Still a powerful piece, here expertly delivered without gimmicks or labouring the point, A Raisin in the Sun is bursting with humanity.  It’s emotive entertainment that still packs a punch.

A Raisin in the Sun 1400x700 1

Alisha Bailey and Ashley Zhangazha


Fenced In

FENCES

Festival Theatre, Malvern, Wednesday 10th April, 2013

Troy Maxson, sanitation worker, husband, father, bully and raconteur likes to hold court in the yard of his Pittsburgh home.  It is 1957 and he wins a minor victory at work, becoming the first black man to be promoted from loading garbage onto the back of a truck to driving the truck himself.  This is the ‘civil rights’ element of August Wilson’s plot, but the remarkable thing, historically, is the playwright’s body of work itself.  Blue collar black folks airing their grievances, revealing their personal lives, laughing, loving, fighting – all of that is here in a powerful drama to rival Arthur Miller.

Now a period piece, the play still chimes with the present.  Wife Rose bemoans the lack of aspiration she sees in the community, people never realising their lot in life could and should be improved.  Troy’s fatal flaw (he is ‘one for the ladies’) is not a rare trait and, more generally, we can all identify with that destructive impulse, when we go ahead and do what we oughtn’t, just to shake things up.  Troy seems unable to settle for what he has: at work this is to his credit; at home it is nothing but detrimental.

Lenny Henry is blisteringly good as Troy.  His experience as a stand-up brings life to Troy’s tall stories.  The comic timing is perfect.  Henry also brings depth to the character, in a multi-faceted performance that is touching and powerful.

Tanya Moodie is excellent as wife Rose, able to stand her ground.  We feel Troy’s tragic fall but it is Rose who gets our sympathy.  There is a shift in the power structure of the relationship as she finds a way to accommodate disaster, while Troy shuns his youngest son out of little more than stubborn pride.

Ashley Zhangazha is son Cory, whose dreams of professional (American) football are trampled by his dad because Troy’s own ambitions of baseball were never realised.  ‘Swinging for the fences’ is no longer encouraged.   He and Henry share some tense moments.  Colin McFarlane brings out Troy’s more waggish aspects as best friend Jim Bono – their eventual alienation, understated, is also touching.  Troy’s fence around the yard is complete, shutting some people out and keeping some people in.

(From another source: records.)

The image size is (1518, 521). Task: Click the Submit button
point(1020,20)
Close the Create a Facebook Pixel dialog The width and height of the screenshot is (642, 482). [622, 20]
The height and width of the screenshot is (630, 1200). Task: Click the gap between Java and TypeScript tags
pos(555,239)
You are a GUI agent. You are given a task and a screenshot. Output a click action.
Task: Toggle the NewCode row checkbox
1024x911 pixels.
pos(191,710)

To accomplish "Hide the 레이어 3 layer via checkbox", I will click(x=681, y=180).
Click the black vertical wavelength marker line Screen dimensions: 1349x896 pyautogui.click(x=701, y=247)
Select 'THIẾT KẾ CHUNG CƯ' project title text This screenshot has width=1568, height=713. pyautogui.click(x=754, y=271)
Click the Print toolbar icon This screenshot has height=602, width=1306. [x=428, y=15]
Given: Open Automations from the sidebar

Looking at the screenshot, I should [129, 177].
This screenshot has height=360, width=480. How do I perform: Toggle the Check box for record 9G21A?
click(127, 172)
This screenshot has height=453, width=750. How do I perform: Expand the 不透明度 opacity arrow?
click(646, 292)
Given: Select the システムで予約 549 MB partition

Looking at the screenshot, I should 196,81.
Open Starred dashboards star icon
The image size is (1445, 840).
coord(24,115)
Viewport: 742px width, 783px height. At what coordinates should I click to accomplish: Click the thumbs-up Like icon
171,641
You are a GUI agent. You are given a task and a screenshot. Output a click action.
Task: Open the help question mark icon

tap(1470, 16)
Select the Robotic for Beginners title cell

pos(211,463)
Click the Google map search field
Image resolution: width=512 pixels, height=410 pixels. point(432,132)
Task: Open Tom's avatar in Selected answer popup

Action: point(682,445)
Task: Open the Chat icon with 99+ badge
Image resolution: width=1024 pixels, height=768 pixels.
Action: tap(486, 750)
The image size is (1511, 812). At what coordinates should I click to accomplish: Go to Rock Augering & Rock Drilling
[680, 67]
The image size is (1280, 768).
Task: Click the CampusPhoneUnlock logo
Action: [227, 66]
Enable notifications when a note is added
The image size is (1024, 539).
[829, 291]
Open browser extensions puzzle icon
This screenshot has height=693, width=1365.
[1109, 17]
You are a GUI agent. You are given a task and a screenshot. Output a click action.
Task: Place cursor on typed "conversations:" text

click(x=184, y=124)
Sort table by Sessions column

Paulette Randall’s direction is unfussy, giving the characters room to live.  Shifts between humour and tension are handled extremely well.  The play ends with a non-naturalistic moment as brother Gabriel puffs ineffectually into his trumpet, as a warning to St Peter that the time of Judgment is at hand.  We are suddenly plunged into the broken mind of this mentally impaired war veteran with a metal plate in his head.  The lighting changes. Drums pound.  He dances.  It’s an incongruous finish, and a little jarring.  Perhaps a more downbeat ending would be more in keeping; I don’t know.   It’s what people were buzzing about as we filed out of the auditorium.

This quirky bit aside, Fences is a rewarding piece, a convincing portrayal of a strong man brought low by his own actions – and that is the essence of tragedy.